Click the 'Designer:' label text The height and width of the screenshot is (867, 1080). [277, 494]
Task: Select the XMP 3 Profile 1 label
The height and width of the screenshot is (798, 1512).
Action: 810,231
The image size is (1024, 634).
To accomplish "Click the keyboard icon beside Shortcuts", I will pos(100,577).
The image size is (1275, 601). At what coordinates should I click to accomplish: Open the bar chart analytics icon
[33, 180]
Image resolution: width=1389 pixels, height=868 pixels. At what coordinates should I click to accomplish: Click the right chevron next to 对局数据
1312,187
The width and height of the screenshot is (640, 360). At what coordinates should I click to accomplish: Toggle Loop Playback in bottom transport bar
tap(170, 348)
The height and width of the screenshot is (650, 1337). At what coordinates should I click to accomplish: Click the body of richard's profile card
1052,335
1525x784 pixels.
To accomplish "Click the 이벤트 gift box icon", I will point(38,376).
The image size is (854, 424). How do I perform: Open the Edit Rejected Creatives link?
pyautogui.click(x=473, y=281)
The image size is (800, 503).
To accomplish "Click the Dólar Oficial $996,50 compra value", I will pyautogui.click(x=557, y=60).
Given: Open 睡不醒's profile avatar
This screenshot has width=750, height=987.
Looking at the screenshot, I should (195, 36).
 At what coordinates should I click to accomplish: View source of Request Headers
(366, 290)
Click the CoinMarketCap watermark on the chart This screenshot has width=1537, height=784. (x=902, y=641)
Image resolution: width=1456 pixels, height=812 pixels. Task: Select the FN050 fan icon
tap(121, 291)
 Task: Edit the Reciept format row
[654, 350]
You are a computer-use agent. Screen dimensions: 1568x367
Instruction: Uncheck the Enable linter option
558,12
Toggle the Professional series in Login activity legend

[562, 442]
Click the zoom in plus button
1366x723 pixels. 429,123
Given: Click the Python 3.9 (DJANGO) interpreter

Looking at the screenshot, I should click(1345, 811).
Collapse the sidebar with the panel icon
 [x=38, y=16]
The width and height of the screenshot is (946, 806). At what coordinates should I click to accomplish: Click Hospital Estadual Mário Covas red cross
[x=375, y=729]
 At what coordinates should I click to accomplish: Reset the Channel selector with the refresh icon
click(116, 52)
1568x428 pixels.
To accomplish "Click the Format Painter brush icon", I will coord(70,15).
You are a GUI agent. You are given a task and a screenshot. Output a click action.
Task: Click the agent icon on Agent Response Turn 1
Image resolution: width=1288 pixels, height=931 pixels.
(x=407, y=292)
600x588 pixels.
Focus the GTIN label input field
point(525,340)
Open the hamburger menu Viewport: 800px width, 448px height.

:::

Exercise directions
Look back at the records above. Repeat all of them exactly.

Exercise result
Click the 'Designer:' label text The height and width of the screenshot is (867, 1080). [277, 494]
Task: Select the XMP 3 Profile 1 label
The height and width of the screenshot is (798, 1512).
Action: 810,231
The image size is (1024, 634).
To accomplish "Click the keyboard icon beside Shortcuts", I will pos(100,577).
The image size is (1275, 601). At what coordinates should I click to accomplish: Open the bar chart analytics icon
[33, 180]
Image resolution: width=1389 pixels, height=868 pixels. At what coordinates should I click to accomplish: Click the right chevron next to 对局数据
1312,187
The width and height of the screenshot is (640, 360). At what coordinates should I click to accomplish: Toggle Loop Playback in bottom transport bar
tap(170, 348)
The height and width of the screenshot is (650, 1337). At what coordinates should I click to accomplish: Click the body of richard's profile card
1052,335
1525x784 pixels.
To accomplish "Click the 이벤트 gift box icon", I will point(38,376).
The image size is (854, 424). How do I perform: Open the Edit Rejected Creatives link?
pyautogui.click(x=473, y=281)
The image size is (800, 503).
To accomplish "Click the Dólar Oficial $996,50 compra value", I will pyautogui.click(x=557, y=60).
Given: Open 睡不醒's profile avatar
This screenshot has width=750, height=987.
Looking at the screenshot, I should (195, 36).
 At what coordinates should I click to accomplish: View source of Request Headers
(366, 290)
Click the CoinMarketCap watermark on the chart This screenshot has width=1537, height=784. (x=902, y=641)
Image resolution: width=1456 pixels, height=812 pixels. Task: Select the FN050 fan icon
tap(121, 291)
 Task: Edit the Reciept format row
[654, 350]
You are a computer-use agent. Screen dimensions: 1568x367
Instruction: Uncheck the Enable linter option
558,12
Toggle the Professional series in Login activity legend

[562, 442]
Click the zoom in plus button
1366x723 pixels. 429,123
Given: Click the Python 3.9 (DJANGO) interpreter

Looking at the screenshot, I should click(1345, 811).
Collapse the sidebar with the panel icon
 [x=38, y=16]
The width and height of the screenshot is (946, 806). At what coordinates should I click to accomplish: Click Hospital Estadual Mário Covas red cross
[x=375, y=729]
 At what coordinates should I click to accomplish: Reset the Channel selector with the refresh icon
click(116, 52)
1568x428 pixels.
To accomplish "Click the Format Painter brush icon", I will coord(70,15).
You are a GUI agent. You are given a task and a screenshot. Output a click action.
Task: Click the agent icon on Agent Response Turn 1
Image resolution: width=1288 pixels, height=931 pixels.
(x=407, y=292)
600x588 pixels.
Focus the GTIN label input field
point(525,340)
Open the hamburger menu Viewport: 800px width, 448px height.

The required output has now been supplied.